Hace años ingresar en un asilo a un padre o una madre originaba un cargo de conciencia a los hijos. Era como abandonarlos en la última fase de sus vidas. Fundamentalmente el amor, pero también el remordimiento que ello suponía y la reprobación social de los vecinos, hacían que no se tomara esa decisión. No estaba bien visto.

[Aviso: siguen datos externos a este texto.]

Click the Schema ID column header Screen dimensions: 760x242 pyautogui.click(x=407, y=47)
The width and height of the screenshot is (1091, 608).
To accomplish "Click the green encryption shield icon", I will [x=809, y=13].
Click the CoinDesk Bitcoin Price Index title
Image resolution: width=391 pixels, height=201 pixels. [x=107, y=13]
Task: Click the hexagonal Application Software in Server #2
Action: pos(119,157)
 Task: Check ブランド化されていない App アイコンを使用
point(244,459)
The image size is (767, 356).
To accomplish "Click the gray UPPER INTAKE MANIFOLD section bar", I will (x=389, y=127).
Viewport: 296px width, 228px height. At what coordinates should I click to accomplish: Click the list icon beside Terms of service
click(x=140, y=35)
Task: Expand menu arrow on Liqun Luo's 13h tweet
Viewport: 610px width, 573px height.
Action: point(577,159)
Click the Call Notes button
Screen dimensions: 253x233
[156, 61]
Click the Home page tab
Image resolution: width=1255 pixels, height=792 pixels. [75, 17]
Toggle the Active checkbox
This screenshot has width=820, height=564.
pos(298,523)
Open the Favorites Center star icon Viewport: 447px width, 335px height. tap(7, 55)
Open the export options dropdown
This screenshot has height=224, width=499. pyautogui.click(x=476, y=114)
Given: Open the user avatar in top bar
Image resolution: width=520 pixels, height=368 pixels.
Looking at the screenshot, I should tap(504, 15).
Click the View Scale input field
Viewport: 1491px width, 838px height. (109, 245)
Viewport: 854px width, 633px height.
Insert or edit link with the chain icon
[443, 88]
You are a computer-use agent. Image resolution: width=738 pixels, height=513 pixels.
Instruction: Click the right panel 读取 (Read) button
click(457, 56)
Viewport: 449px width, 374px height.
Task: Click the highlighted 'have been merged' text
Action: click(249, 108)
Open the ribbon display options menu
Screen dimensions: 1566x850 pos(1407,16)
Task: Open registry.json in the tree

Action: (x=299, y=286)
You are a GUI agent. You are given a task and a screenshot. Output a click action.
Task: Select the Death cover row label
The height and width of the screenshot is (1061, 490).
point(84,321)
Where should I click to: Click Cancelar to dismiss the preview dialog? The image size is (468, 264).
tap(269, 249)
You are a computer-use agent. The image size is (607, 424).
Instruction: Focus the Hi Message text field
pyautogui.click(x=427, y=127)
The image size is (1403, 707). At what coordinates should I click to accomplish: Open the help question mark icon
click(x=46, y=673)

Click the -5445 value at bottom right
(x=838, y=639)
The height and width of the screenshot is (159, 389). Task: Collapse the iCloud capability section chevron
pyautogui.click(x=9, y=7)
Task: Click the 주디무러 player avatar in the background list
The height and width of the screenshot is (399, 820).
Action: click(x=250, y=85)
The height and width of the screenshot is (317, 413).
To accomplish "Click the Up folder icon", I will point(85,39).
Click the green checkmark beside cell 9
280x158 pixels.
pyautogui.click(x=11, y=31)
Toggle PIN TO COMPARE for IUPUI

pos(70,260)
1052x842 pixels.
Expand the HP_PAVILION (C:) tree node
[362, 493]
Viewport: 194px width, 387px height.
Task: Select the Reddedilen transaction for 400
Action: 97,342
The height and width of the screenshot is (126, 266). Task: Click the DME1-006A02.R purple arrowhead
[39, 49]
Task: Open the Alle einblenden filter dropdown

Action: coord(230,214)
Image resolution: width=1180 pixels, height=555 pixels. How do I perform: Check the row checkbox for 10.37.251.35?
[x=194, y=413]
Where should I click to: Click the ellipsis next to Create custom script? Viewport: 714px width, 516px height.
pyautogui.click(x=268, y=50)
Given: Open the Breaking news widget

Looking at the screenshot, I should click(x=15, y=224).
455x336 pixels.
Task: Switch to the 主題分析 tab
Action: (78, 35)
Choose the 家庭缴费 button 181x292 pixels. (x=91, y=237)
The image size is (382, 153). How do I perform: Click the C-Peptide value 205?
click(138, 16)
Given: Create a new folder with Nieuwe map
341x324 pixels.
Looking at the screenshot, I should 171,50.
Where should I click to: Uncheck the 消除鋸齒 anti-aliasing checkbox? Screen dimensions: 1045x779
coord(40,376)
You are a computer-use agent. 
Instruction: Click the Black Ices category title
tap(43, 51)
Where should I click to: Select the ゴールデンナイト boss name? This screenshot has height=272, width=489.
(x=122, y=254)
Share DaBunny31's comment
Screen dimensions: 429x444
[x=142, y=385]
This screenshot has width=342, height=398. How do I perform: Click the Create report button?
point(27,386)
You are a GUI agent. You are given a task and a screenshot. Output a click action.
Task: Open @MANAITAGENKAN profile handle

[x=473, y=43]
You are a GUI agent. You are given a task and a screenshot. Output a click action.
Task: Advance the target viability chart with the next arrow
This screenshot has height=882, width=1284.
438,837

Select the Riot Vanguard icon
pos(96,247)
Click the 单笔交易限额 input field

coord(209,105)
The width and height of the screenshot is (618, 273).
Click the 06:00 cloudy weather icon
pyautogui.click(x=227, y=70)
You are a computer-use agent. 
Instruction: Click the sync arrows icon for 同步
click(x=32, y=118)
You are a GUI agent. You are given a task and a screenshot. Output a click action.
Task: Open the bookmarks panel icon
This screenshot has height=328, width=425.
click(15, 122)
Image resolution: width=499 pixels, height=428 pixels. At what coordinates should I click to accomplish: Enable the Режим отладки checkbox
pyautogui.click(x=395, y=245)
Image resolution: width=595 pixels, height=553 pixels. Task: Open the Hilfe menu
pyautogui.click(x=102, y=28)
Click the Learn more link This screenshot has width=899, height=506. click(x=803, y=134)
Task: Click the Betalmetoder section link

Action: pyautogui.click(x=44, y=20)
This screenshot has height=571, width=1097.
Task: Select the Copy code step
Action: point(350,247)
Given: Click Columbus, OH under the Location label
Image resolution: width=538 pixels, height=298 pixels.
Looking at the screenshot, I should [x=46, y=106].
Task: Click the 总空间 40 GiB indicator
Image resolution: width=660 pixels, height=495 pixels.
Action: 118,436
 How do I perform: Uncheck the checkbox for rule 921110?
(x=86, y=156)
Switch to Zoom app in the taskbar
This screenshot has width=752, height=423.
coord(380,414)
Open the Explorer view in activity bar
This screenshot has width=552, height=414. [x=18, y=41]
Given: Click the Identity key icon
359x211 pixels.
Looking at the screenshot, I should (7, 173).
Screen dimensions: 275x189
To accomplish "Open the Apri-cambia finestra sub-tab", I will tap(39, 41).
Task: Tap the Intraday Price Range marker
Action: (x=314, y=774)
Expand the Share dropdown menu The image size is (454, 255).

En estas instituciones acogían a quienes no tenían parientes que los atendieran y a personas con pocos recursos, como aquellos pobres con el título de solemnidad grabado en sus pómulos prominentes. Desconozco el funcionamiento de cada uno de estos centros, el trato que recibía cada interno y la eficacia de quienes se encargaban de su gestión. Por eso, ni juzgo ni generalizo. Lo que sí sé, por lo antedicho, es que no era la opción preferente para las familias.
Pero el tiempo muda usos y costumbres. “Tiempo, que todo lo mudas, /tú, que con las horas breves/lo que nos diste, nos quitas, /lo que llevaste, nos vuelves”, escribió don Francisco de Quevedo.
Las mujeres trabajan fuera de sus casas en oficios y profesiones.
¿Quién cuida entonces a los ascendientes?
Un considerable número de cuidadoras, muchas de ellas inmigrantes, han encontrado trabajo atendiendo a personas mayores. Pasean sus soledades (otra vez el ‘sus’ ambivalente) por las calles de nuestros pueblos y ciudades. Las administraciones aportan ayudas por horas, centros de día y de noche, servicio de comida a domicilio, tele asistencia…
Se precisan residencias que sean parecidas a un hogar, que se pueda entrar y salir de ellas y que estén cerca de donde se vive. Noticias como la de las hormigas recorriendo el cuerpo de una anciana en Portugal no ayudan al optimismo. Esperemos que sean casos puntuales, pero si acuden, que sean de las aladas, esas que levantan vuelo con las primeras lluvias del otoño y que nos saquen de paseo por las auras templadas del mediodía.